═══ THE DATA

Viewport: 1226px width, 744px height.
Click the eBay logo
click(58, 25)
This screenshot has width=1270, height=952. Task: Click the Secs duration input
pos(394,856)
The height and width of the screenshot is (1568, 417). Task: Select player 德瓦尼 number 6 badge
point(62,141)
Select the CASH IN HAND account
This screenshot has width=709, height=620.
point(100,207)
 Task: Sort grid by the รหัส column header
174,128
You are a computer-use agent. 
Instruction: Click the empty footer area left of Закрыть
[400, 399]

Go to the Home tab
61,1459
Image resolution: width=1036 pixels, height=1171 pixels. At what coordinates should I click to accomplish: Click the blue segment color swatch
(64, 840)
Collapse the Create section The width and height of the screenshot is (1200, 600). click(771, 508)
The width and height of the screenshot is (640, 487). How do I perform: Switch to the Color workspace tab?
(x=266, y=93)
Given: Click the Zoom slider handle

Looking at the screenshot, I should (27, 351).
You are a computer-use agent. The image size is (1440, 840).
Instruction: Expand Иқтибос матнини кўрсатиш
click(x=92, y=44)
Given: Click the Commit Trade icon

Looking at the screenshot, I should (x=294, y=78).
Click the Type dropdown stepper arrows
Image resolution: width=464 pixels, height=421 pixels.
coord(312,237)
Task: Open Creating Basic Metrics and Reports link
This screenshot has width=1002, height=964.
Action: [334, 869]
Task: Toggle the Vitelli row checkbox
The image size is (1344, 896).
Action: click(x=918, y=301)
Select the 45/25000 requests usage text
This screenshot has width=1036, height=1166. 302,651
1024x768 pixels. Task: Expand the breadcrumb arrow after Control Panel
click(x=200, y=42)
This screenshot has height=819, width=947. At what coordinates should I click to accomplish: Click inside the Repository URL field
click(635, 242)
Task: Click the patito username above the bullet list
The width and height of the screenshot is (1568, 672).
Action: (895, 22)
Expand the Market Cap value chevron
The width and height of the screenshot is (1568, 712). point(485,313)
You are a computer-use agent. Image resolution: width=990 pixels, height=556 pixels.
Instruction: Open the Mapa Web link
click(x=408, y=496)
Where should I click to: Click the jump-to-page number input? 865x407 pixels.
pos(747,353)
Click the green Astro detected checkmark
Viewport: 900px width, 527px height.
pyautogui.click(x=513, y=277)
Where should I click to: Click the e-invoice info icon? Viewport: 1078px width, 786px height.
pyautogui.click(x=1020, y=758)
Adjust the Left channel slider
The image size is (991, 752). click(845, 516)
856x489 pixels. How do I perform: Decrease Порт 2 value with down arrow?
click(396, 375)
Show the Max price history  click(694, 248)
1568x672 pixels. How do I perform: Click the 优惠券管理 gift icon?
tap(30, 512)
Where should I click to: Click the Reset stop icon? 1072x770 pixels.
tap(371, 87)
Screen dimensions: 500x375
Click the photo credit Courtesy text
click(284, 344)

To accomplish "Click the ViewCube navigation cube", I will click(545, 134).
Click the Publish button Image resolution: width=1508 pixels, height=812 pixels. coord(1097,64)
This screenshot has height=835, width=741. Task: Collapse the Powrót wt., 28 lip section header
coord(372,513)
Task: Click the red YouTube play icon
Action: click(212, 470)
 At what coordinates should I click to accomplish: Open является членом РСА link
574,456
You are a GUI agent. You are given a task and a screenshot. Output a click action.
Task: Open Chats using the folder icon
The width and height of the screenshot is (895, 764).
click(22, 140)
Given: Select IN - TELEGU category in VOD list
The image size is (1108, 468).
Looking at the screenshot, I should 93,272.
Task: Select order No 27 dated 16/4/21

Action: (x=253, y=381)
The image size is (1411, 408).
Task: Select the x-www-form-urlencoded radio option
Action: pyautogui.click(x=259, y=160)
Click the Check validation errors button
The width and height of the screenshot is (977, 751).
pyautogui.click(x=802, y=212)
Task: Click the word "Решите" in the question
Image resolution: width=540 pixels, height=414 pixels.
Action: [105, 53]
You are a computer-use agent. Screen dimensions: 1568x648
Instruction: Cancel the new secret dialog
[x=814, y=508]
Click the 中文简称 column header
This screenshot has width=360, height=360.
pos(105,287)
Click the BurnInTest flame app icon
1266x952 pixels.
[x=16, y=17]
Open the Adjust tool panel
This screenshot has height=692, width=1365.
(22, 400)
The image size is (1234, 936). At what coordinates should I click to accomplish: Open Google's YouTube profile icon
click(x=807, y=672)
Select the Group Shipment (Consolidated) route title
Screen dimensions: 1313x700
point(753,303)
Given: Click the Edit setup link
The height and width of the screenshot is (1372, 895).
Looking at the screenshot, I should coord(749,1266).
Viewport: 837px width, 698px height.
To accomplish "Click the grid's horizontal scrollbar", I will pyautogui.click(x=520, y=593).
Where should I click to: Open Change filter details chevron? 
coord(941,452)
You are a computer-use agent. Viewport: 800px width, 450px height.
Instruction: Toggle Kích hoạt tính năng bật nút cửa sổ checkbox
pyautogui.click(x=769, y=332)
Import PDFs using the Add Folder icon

══════

▸ ACTIVITY:
Which lines above run from the one containing "Select the CASH IN HAND account" down to the one containing "Task: Click the patito"? Repeat exactly those, both ends included, and nothing else.

▸ REPLY TO THE EXERCISE:
Select the CASH IN HAND account
This screenshot has width=709, height=620.
point(100,207)
 Task: Sort grid by the รหัส column header
174,128
You are a computer-use agent. 
Instruction: Click the empty footer area left of Закрыть
[400, 399]

Go to the Home tab
61,1459
Image resolution: width=1036 pixels, height=1171 pixels. At what coordinates should I click to accomplish: Click the blue segment color swatch
(64, 840)
Collapse the Create section The width and height of the screenshot is (1200, 600). click(771, 508)
The width and height of the screenshot is (640, 487). How do I perform: Switch to the Color workspace tab?
(x=266, y=93)
Given: Click the Zoom slider handle

Looking at the screenshot, I should (27, 351).
You are a computer-use agent. The image size is (1440, 840).
Instruction: Expand Иқтибос матнини кўрсатиш
click(x=92, y=44)
Given: Click the Commit Trade icon

Looking at the screenshot, I should (x=294, y=78).
Click the Type dropdown stepper arrows
Image resolution: width=464 pixels, height=421 pixels.
coord(312,237)
Task: Open Creating Basic Metrics and Reports link
This screenshot has width=1002, height=964.
Action: [334, 869]
Task: Toggle the Vitelli row checkbox
The image size is (1344, 896).
Action: click(x=918, y=301)
Select the 45/25000 requests usage text
This screenshot has width=1036, height=1166. 302,651
1024x768 pixels. Task: Expand the breadcrumb arrow after Control Panel
click(x=200, y=42)
This screenshot has height=819, width=947. At what coordinates should I click to accomplish: Click inside the Repository URL field
click(635, 242)
Task: Click the patito username above the bullet list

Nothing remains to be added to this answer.